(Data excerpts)

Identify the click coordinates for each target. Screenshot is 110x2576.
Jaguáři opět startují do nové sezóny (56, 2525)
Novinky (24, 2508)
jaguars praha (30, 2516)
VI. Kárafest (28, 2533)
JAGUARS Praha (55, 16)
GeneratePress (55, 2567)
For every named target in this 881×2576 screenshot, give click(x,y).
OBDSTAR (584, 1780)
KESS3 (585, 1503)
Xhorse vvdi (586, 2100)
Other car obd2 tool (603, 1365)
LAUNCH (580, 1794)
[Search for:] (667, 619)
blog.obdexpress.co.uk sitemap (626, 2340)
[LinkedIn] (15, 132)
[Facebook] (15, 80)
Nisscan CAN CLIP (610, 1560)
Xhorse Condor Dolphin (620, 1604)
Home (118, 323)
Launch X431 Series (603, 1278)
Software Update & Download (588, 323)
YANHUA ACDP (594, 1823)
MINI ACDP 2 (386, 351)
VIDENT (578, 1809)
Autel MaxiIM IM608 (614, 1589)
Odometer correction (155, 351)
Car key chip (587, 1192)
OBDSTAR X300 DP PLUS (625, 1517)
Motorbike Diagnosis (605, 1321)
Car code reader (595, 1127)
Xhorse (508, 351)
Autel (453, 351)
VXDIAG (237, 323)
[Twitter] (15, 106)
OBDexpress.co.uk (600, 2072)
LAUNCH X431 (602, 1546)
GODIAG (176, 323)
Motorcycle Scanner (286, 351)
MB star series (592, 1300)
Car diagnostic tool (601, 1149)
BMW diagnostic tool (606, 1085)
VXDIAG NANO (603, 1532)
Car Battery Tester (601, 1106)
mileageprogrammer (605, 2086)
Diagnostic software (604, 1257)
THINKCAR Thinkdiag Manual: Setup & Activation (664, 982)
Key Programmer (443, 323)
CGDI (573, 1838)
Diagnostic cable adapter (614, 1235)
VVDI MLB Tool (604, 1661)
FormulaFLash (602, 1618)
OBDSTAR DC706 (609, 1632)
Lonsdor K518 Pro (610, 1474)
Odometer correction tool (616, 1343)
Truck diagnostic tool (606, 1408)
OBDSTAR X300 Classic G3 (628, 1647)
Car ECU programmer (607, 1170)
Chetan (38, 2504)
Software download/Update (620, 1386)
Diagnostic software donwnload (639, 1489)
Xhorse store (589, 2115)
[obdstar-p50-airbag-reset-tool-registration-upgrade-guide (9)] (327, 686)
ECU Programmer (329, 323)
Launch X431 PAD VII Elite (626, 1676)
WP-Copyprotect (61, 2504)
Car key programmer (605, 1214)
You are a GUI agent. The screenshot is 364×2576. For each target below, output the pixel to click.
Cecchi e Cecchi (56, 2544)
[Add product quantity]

Task details: Retype all of the records above, keeping them identical.

Response:
Identify the click coordinates for each target. Screenshot is 110x2576.
Jaguáři opět startují do nové sezóny (56, 2525)
Novinky (24, 2508)
jaguars praha (30, 2516)
VI. Kárafest (28, 2533)
JAGUARS Praha (55, 16)
GeneratePress (55, 2567)
For every named target in this 881×2576 screenshot, give click(x,y).
OBDSTAR (584, 1780)
KESS3 (585, 1503)
Xhorse vvdi (586, 2100)
Other car obd2 tool (603, 1365)
LAUNCH (580, 1794)
[Search for:] (667, 619)
blog.obdexpress.co.uk sitemap (626, 2340)
[LinkedIn] (15, 132)
[Facebook] (15, 80)
Nisscan CAN CLIP (610, 1560)
Xhorse Condor Dolphin (620, 1604)
Home (118, 323)
Launch X431 Series (603, 1278)
Software Update & Download (588, 323)
YANHUA ACDP (594, 1823)
MINI ACDP 2 (386, 351)
VIDENT (578, 1809)
Autel MaxiIM IM608 (614, 1589)
Odometer correction (155, 351)
Car key chip (587, 1192)
OBDSTAR X300 DP PLUS (625, 1517)
Motorbike Diagnosis (605, 1321)
Car code reader (595, 1127)
Xhorse (508, 351)
Autel (453, 351)
VXDIAG (237, 323)
[Twitter] (15, 106)
OBDexpress.co.uk (600, 2072)
LAUNCH X431 (602, 1546)
GODIAG (176, 323)
Motorcycle Scanner (286, 351)
MB star series (592, 1300)
Car diagnostic tool (601, 1149)
BMW diagnostic tool (606, 1085)
VXDIAG NANO (603, 1532)
Car Battery Tester (601, 1106)
mileageprogrammer (605, 2086)
Diagnostic software (604, 1257)
THINKCAR Thinkdiag Manual: Setup & Activation (664, 982)
Key Programmer (443, 323)
CGDI (573, 1838)
Diagnostic cable adapter (614, 1235)
VVDI MLB Tool (604, 1661)
FormulaFLash (602, 1618)
OBDSTAR DC706 (609, 1632)
Lonsdor K518 Pro (610, 1474)
Odometer correction tool (616, 1343)
Truck diagnostic tool (606, 1408)
OBDSTAR X300 Classic G3 (628, 1647)
Car ECU programmer (607, 1170)
Chetan (38, 2504)
Software download/Update (620, 1386)
Diagnostic software donwnload (639, 1489)
Xhorse store (589, 2115)
[obdstar-p50-airbag-reset-tool-registration-upgrade-guide (9)] (327, 686)
ECU Programmer (329, 323)
Launch X431 PAD VII Elite (626, 1676)
WP-Copyprotect (61, 2504)
Car key programmer (605, 1214)
You are a GUI agent. The screenshot is 364×2576. For each target below, output the pixel to click.
Cecchi e Cecchi (56, 2544)
[Add product quantity]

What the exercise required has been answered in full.